Multi-task learning (MTL) is the neural-network training paradigm where a single model with shared parameters is trained jointly on multiple related tasks, with task-specific heads layered on top of the shared representation. The hypothesis: tasks that share underlying structure benefit from shared representation learning, and auxiliary tasks regularise the main task.

Canonical MTL shapes:

  • Shared trunk + task-specific heads — the default. One encoder, N heads, trained with a weighted combination of per-task losses.
  • MMoE (Multi-gate Mixture of Experts) — shared experts routed by per-task gates; each task learns its own soft-routing over experts, letting the model specialise experts per task while still sharing training signal.
  • PLE (Progressive Layered Extraction) — explicit task-shared + task-specific subspaces at each layer.

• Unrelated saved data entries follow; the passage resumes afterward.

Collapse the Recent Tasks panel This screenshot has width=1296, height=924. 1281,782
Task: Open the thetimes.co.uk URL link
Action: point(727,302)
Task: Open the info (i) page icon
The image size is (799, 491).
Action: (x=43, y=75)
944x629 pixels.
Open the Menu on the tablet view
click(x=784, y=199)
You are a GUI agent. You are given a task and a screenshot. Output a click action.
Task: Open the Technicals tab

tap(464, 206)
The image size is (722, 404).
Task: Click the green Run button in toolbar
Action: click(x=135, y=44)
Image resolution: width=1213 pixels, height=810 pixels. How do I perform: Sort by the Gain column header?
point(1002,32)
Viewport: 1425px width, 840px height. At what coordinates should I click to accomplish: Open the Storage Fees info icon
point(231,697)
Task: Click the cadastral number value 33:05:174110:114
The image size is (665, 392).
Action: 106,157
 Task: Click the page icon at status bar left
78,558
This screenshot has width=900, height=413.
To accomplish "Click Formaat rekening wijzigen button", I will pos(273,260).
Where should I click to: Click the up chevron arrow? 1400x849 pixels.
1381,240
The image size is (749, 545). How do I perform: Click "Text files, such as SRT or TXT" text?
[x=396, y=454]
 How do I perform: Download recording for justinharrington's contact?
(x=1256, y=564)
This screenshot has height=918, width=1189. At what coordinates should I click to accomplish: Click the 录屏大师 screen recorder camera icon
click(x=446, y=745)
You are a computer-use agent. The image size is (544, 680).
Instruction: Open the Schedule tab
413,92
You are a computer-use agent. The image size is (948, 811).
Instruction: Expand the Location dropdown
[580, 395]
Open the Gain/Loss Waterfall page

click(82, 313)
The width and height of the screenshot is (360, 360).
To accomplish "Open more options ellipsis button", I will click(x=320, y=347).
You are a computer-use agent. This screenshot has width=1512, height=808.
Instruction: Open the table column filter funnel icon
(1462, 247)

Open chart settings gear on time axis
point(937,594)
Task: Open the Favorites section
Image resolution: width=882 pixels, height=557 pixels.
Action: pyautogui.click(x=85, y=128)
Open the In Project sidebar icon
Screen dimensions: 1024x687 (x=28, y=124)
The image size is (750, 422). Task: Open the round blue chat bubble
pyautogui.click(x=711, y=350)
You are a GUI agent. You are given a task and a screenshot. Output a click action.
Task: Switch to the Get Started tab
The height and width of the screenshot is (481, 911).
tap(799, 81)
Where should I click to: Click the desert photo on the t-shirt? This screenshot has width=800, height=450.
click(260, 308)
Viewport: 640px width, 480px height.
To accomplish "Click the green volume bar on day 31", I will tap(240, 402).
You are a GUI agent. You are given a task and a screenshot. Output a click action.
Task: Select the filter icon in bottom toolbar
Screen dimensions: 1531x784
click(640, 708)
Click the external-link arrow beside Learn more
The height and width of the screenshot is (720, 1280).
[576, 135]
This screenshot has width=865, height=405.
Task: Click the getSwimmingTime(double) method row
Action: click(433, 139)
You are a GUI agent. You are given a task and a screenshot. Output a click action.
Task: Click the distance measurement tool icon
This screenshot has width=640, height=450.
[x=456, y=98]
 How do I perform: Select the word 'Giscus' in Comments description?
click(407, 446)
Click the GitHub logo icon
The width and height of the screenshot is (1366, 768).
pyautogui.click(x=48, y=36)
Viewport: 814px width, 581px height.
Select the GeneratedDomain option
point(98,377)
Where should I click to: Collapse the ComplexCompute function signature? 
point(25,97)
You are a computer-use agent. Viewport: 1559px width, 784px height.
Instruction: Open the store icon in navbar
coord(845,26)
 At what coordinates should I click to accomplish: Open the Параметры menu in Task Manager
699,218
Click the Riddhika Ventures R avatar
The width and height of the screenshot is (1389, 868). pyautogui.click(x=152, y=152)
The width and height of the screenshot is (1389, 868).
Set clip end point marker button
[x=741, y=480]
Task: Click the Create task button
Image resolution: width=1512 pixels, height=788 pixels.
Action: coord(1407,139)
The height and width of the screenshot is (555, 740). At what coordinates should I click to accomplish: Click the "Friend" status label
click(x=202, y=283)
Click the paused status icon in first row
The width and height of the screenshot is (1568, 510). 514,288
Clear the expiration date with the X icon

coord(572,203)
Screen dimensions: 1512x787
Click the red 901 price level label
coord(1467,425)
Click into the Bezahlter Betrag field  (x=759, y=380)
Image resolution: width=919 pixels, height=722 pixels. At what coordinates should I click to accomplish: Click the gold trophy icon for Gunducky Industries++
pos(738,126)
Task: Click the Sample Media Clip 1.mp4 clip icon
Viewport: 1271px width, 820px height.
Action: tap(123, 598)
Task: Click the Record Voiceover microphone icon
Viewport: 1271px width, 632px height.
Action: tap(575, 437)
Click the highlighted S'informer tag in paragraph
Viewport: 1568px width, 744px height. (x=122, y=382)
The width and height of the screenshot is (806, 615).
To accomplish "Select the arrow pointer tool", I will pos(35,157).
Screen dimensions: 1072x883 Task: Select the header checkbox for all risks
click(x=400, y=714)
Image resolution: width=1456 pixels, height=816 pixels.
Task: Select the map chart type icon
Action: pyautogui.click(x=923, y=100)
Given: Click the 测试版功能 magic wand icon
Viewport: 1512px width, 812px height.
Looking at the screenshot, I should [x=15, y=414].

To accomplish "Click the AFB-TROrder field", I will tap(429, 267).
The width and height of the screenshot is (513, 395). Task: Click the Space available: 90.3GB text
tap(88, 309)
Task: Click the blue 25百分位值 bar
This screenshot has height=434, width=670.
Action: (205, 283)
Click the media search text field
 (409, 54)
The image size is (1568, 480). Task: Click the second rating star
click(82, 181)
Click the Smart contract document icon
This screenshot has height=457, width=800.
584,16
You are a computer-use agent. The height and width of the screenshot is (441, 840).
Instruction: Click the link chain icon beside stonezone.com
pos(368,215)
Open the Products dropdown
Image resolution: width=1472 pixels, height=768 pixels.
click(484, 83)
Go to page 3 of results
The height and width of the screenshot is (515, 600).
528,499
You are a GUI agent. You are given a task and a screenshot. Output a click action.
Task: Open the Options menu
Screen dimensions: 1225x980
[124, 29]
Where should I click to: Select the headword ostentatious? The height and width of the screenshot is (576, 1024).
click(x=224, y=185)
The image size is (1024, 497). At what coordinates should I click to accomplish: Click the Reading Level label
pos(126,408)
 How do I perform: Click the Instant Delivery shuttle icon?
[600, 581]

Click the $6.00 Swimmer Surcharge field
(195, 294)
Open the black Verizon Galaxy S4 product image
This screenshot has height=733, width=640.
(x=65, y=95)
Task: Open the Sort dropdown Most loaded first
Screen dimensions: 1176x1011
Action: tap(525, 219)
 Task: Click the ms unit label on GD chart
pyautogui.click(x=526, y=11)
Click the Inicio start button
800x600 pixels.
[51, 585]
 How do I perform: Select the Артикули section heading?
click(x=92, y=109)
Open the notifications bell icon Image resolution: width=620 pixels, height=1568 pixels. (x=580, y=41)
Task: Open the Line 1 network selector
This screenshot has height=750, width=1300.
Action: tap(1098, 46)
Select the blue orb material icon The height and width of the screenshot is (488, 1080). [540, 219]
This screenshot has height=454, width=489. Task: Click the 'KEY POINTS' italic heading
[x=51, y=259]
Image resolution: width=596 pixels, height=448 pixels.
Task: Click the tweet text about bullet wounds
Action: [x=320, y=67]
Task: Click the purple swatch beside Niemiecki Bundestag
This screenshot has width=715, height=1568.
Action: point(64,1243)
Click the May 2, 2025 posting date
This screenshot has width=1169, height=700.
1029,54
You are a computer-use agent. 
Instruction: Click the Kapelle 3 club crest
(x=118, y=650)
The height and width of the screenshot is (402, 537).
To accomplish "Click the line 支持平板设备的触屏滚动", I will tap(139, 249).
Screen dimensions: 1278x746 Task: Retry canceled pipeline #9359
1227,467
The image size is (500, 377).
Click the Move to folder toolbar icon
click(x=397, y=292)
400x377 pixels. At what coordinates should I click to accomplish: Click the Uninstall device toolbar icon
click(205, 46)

Canonical wiki instance — Pinterest ads engagement model

Pinterest introduces multi-task learning in its unified ads engagement model "to restore extensibility" — a single shared architecture across HF + SR "limited flexibility and made it harder to iterate on surface-specific features and modules" (Source: sources/2026-03-03-pinterest-unifying-ads-engagement-modeling-across-pinterest-surfaces):

"To restore extensibility, we introduced a multi-task learning design within the unified model and enabled surface-specific checkpoint exports. We exported separate surface checkpoints so each surface could adopt the most appropriate architecture while still benefiting from shared representation learning. This enabled more flexible, surface-specific CTR prediction and established a foundation for continued surface-specific iteration."

The shape: multi-task heads where the task axis is surfaces (HF + SR as separate tasks) — structurally similar to MMoE routing but with surface-specific checkpoint export as the deployment mechanism rather than gated expert selection.

Why MTL in unified ranking models

  • Iteration velocity. Adding a new surface = new task head, not a new model. Shared trunk stays stable; task-specific specialisation is additive.
  • Regularisation. Auxiliary tasks contribute gradient signal to the shared trunk — common tasks stabilise the representation for rare tasks.
  • Consistent candidate representation. All tasks score the same candidate with the same features; no representation drift across tasks.
  • Resolves unified-model rigidity. Without task-specific heads, a unified model collapses to one-size-fits-all scoring — exactly the failure mode the unification was supposed to escape. Per-task heads are the extensibility escape valve.

Relationship to MMoE

MMoE is a specific MTL architecture — shared experts routed by per-task gates. Pinterest's unified model uses MMoE in the trunk + multi-task heads on top + surface-specific tower trees + surface-specific calibration. MMoE handles expert specialisation; the task heads handle head-level specialisation; tower trees handle surface-specific downstream work.

Caveats

  • Pinterest doesn't disclose the task-loss weighting scheme (static weights, adaptive weighting, gradient balancing), task count, head composition, or how MMoE interacts with the surface-specific heads at training time.
  • Task interference risk. Joint training across many heads can hurt main-task accuracy if gradients conflict — the classical MTL failure mode. The Pinterest post doesn't discuss task-interference handling.
  • Not all surfaces use the same task set — the post says each surface "could adopt the most appropriate architecture", implying potentially different head compositions per surface checkpoint.
  • Loss-weighting is a tuning surface not specified in the post.